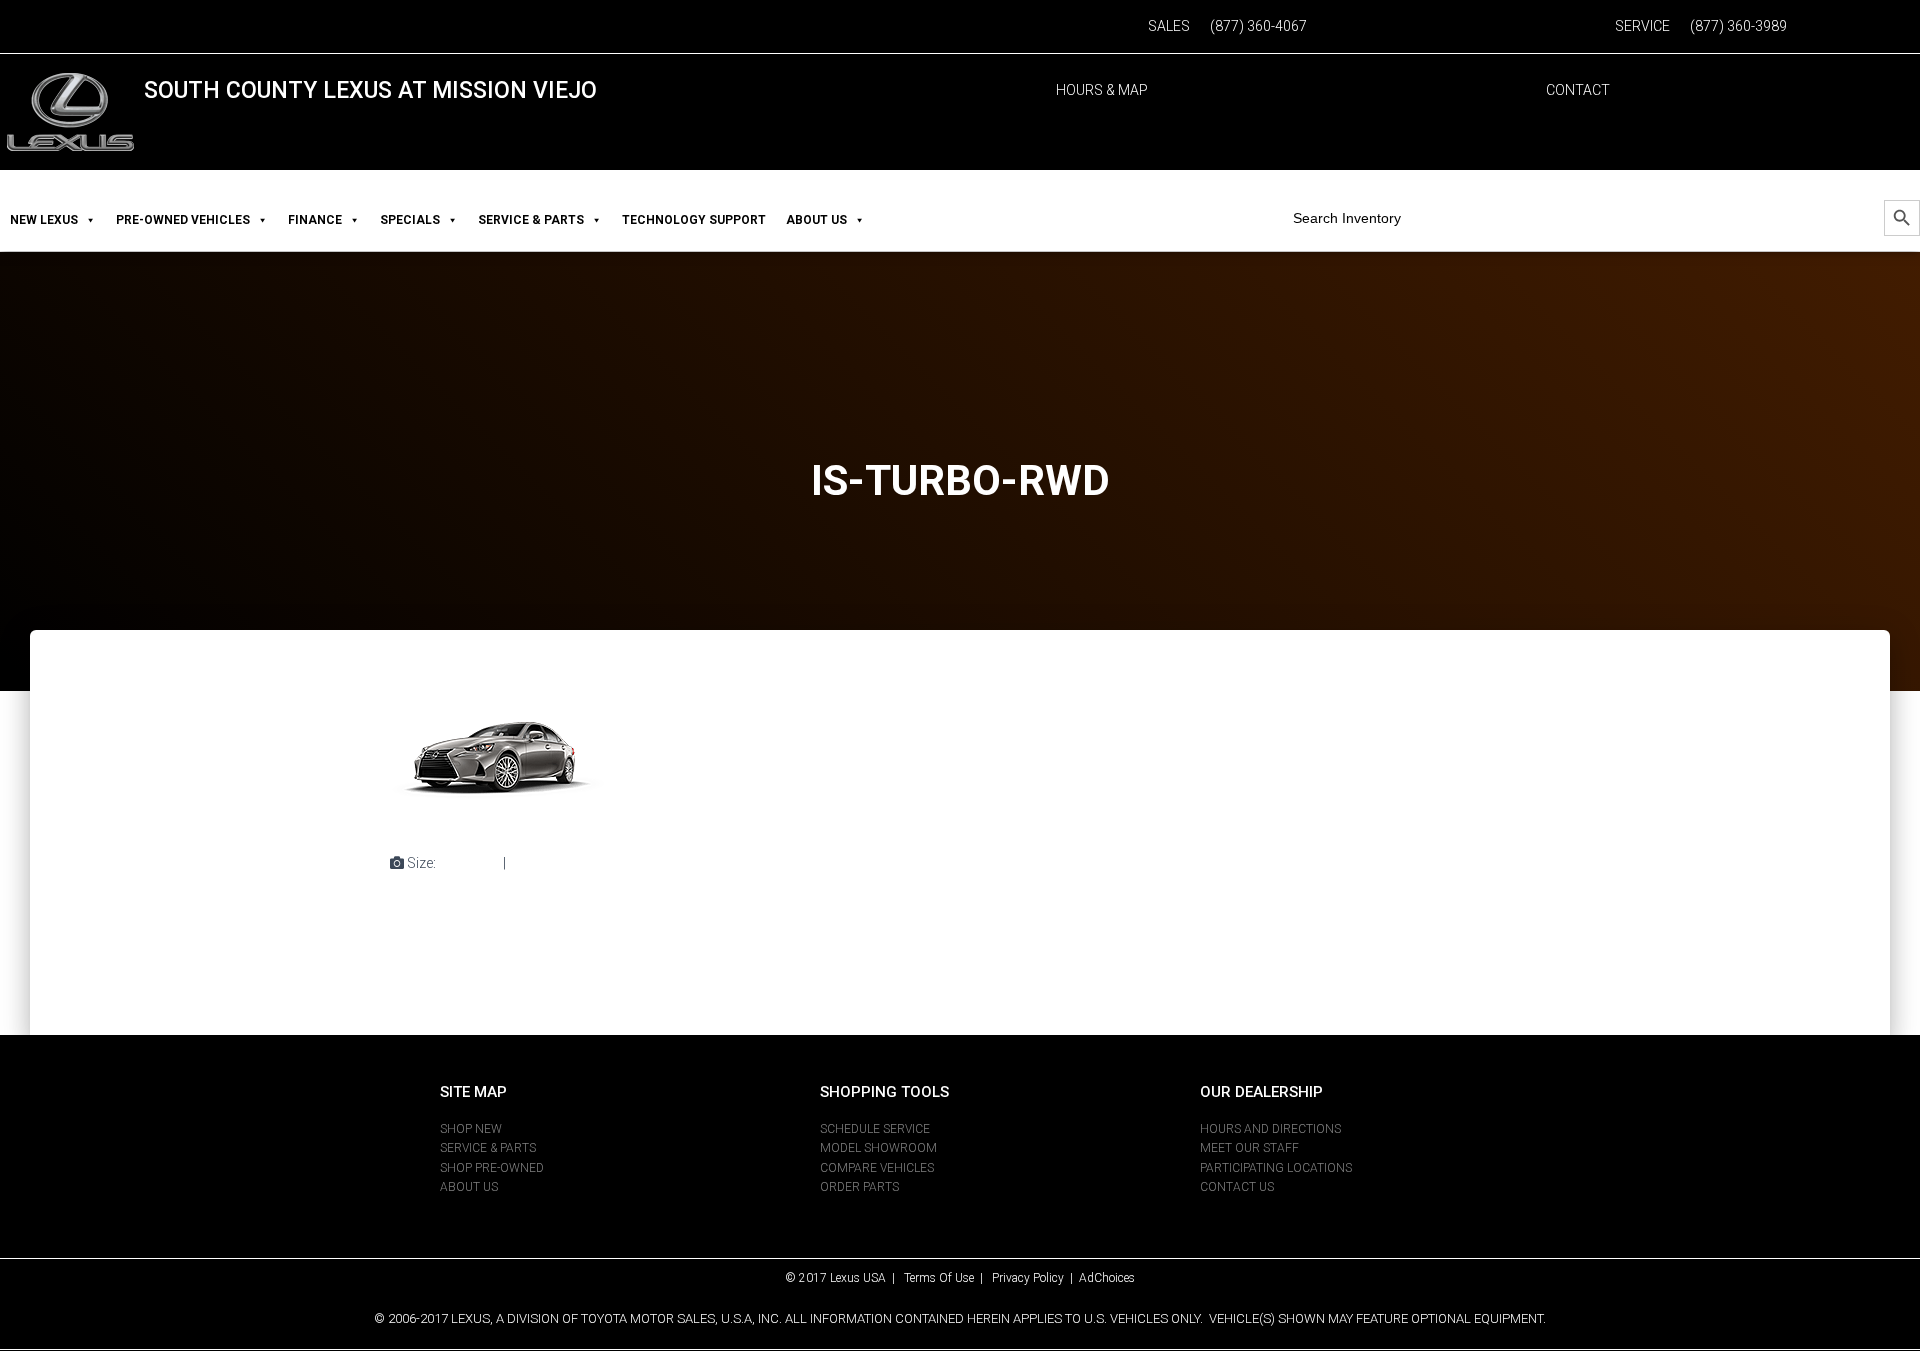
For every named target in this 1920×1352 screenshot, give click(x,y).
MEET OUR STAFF (1249, 1148)
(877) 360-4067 (1258, 26)
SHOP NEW (471, 1129)
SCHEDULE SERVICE (875, 1129)
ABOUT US (816, 220)
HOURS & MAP (1102, 90)
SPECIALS (410, 220)
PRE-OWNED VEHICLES (183, 220)
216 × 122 (539, 863)
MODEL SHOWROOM (878, 1148)
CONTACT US (1237, 1187)
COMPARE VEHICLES (877, 1168)
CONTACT (1578, 90)
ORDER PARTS (859, 1187)
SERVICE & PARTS (531, 220)
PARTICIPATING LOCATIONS (1276, 1168)
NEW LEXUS (44, 220)
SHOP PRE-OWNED (492, 1168)
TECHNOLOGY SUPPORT (694, 220)
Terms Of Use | (948, 1278)
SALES (1169, 26)
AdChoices (1107, 1278)
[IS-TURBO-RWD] (498, 760)
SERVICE (1642, 26)
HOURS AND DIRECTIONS (1270, 1129)
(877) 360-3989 (1738, 26)
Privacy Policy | (1035, 1278)
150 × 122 (469, 863)
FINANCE (315, 220)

*Exercise prompt*:
Retype the listing exactly and drop the pictures.

*Solution to this exercise*:
For every named target in this 1920×1352 screenshot, give click(x,y).
MEET OUR STAFF (1249, 1148)
(877) 360-4067 (1258, 26)
SHOP NEW (471, 1129)
SCHEDULE SERVICE (875, 1129)
ABOUT US (816, 220)
HOURS & MAP (1102, 90)
SPECIALS (410, 220)
PRE-OWNED VEHICLES (183, 220)
216 × 122 (539, 863)
MODEL SHOWROOM (878, 1148)
CONTACT US (1237, 1187)
COMPARE VEHICLES (877, 1168)
CONTACT (1578, 90)
ORDER PARTS (859, 1187)
SERVICE & PARTS (531, 220)
PARTICIPATING LOCATIONS (1276, 1168)
NEW LEXUS (44, 220)
SHOP PRE-OWNED (492, 1168)
TECHNOLOGY SUPPORT (694, 220)
Terms Of Use | (948, 1278)
SALES (1169, 26)
AdChoices (1107, 1278)
[IS-TURBO-RWD] (498, 760)
SERVICE (1642, 26)
HOURS AND DIRECTIONS (1270, 1129)
(877) 360-3989 (1738, 26)
Privacy Policy | (1035, 1278)
150 × 122 (469, 863)
FINANCE (315, 220)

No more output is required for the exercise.